Repeat all of the records below word for word, keeping every line as it appears.

--- START OF Material for this task ---

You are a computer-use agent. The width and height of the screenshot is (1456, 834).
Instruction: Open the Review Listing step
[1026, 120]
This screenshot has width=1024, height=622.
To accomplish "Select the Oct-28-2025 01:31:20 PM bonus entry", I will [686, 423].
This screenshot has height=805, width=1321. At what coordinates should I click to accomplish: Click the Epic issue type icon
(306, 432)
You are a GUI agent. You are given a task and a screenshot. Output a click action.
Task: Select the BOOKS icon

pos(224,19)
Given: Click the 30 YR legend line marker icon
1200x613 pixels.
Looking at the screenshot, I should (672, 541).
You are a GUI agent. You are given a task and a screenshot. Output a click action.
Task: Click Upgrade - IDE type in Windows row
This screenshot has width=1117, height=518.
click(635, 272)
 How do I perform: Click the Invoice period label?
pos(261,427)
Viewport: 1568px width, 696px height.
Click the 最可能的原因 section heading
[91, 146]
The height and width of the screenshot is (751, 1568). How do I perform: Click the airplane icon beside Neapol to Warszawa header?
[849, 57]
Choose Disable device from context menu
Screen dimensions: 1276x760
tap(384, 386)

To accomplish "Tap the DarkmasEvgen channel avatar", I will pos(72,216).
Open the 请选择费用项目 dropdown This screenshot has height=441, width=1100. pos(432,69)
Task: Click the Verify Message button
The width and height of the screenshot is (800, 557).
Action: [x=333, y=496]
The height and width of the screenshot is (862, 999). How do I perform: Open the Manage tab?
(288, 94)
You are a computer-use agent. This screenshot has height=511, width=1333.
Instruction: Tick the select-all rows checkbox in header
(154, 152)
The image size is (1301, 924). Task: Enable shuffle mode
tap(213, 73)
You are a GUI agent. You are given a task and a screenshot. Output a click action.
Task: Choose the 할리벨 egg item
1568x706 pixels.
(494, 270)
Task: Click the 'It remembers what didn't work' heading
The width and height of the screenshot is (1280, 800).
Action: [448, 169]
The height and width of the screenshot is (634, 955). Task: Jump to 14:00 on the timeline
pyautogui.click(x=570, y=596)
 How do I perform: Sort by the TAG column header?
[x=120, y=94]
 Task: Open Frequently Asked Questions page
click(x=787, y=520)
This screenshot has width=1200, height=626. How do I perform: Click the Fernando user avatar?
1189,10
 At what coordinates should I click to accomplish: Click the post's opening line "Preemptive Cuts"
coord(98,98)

--- END OF Material for this task ---

== Written response ==
You are a computer-use agent. The width and height of the screenshot is (1456, 834).
Instruction: Open the Review Listing step
[1026, 120]
This screenshot has width=1024, height=622.
To accomplish "Select the Oct-28-2025 01:31:20 PM bonus entry", I will [686, 423].
This screenshot has height=805, width=1321. At what coordinates should I click to accomplish: Click the Epic issue type icon
(306, 432)
You are a GUI agent. You are given a task and a screenshot. Output a click action.
Task: Select the BOOKS icon

pos(224,19)
Given: Click the 30 YR legend line marker icon
1200x613 pixels.
Looking at the screenshot, I should (672, 541).
You are a GUI agent. You are given a task and a screenshot. Output a click action.
Task: Click Upgrade - IDE type in Windows row
This screenshot has width=1117, height=518.
click(635, 272)
 How do I perform: Click the Invoice period label?
pos(261,427)
Viewport: 1568px width, 696px height.
Click the 最可能的原因 section heading
[91, 146]
The height and width of the screenshot is (751, 1568). How do I perform: Click the airplane icon beside Neapol to Warszawa header?
[849, 57]
Choose Disable device from context menu
Screen dimensions: 1276x760
tap(384, 386)

To accomplish "Tap the DarkmasEvgen channel avatar", I will pos(72,216).
Open the 请选择费用项目 dropdown This screenshot has height=441, width=1100. pos(432,69)
Task: Click the Verify Message button
The width and height of the screenshot is (800, 557).
Action: [x=333, y=496]
The height and width of the screenshot is (862, 999). How do I perform: Open the Manage tab?
(288, 94)
You are a computer-use agent. This screenshot has height=511, width=1333.
Instruction: Tick the select-all rows checkbox in header
(154, 152)
The image size is (1301, 924). Task: Enable shuffle mode
tap(213, 73)
You are a GUI agent. You are given a task and a screenshot. Output a click action.
Task: Choose the 할리벨 egg item
1568x706 pixels.
(494, 270)
Task: Click the 'It remembers what didn't work' heading
The width and height of the screenshot is (1280, 800).
Action: [448, 169]
The height and width of the screenshot is (634, 955). Task: Jump to 14:00 on the timeline
pyautogui.click(x=570, y=596)
 How do I perform: Sort by the TAG column header?
[x=120, y=94]
 Task: Open Frequently Asked Questions page
click(x=787, y=520)
This screenshot has width=1200, height=626. How do I perform: Click the Fernando user avatar?
1189,10
 At what coordinates should I click to accomplish: Click the post's opening line "Preemptive Cuts"
coord(98,98)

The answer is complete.